TEXT
The original recited version of the Iliad was older than that of the Odyssey. "The Iliad as a complete poem is older than the Odyssey," says Professor Gilbert Murray, "though the material of the Odyssey, being largely undated folklore, is older than any of the historical material in the Iliad." Both epics were probably written over and rewritten at a later date, in much the same manner that Lord Tennyson, the poet laureate of Queen Victoria, in his Idylls of the King wrote over the Morte d'Arthur (which was itself a writing over by Sir Thomas Malory, circ. 1450, of pre-existing legends), making the speeches and sentiments and the characters more in accordance with those of his own time. But the events of the Iliad and the Odyssey, the way of living they describe, the spirit of the acts recorded, belong to the closing centuries of the prehistoric age. These sagas, epics, and vedas do supply, in addition to archaeology and philology, a third source of information about those vanished times. Here, for example, is the concluding passage of the Iliad, describing very exactly the making of a prehistoric barrow:
"... Thus oxen, mules, in wagons straight they put, Went forth, and an unmeasured pile of sylvan matter cut; Nine days employed in carriage, but when the tenth morn shine on wretched mortals, then they brought the bravest of his kind forth to be burned. Troy swam in tears. Upon the pile's most height They laid the body, and gave fire. All day it burned, all night. But when the eleventh morn let on earth her rosy fingers shine, The people flocked about the pile, and first with gleaming wine Quenched all the flames. His brothers then, and friends, the snowy bones Gathered into an urn of gold, still pouring out their moans. Then wrapped they in soft purple veils the rich urn, dig a pit, Graved it, built up the grave with stones, and quickly piled on it ..."
There remains also an old English saga, Beowulf, made long before the English had crossed from Germany into England, which winds up with a similar burial. The preparation of a pyre is first described. It is hung round with shields and coats of mail. The body is brought and the pyre fired, and then for ten days the warriors built a mighty mound to be seen afar by the traveler on sea or land. Beowulf, which is at least a thousand years later than the Iliad, is also interesting because one of the main adventures in it is the looting of the treasures of a barrow already ancient in those days.

DATA SECTION

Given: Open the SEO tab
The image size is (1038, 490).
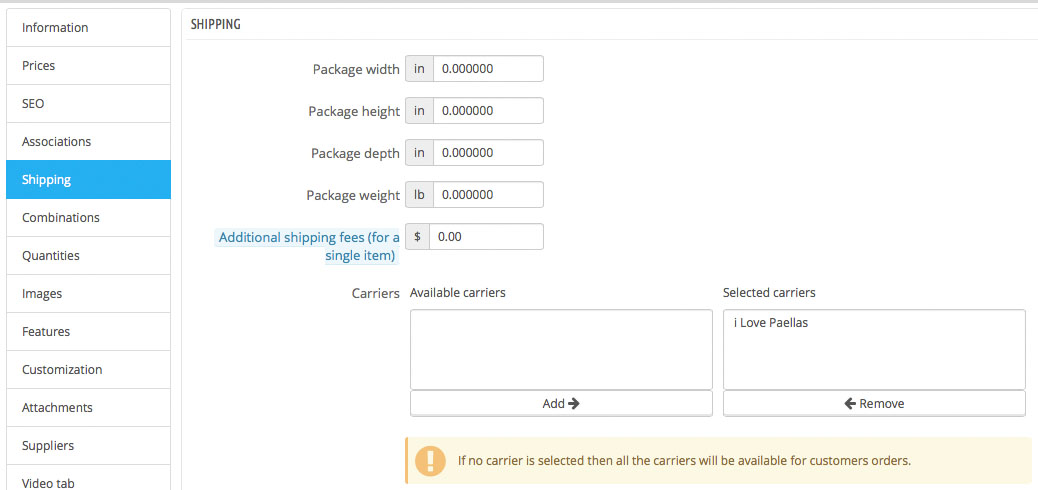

COMPLETE THE FOLLOWING
- a) From the passage on ancient epics, echo the words from "There remains also" up to and including "in those days.".
- b) Translate this sentence from the passage on ancient epics into Spanish: "The preparation of a pyre is first described."
- c) According to the passage on ancient epics, how many days did the warriors in Beowulf spend building the mound?

EXERCISE RESPONSES
- a)
There remains also an old English saga, Beowulf, made long before the English had crossed from Germany into England, which winds up with a similar burial. The preparation of a pyre is first described. It is hung round with shields and coats of mail. The body is brought and the pyre fired, and then for ten days the warriors built a mighty mound to be seen afar by the traveler on sea or land. Beowulf, which is at least a thousand years later than the Iliad, is also interesting because one of the main adventures in it is the looting of the treasures of a barrow already ancient in those days.

- b) Primero se describe la preparación de una pira.

- c) Ten days.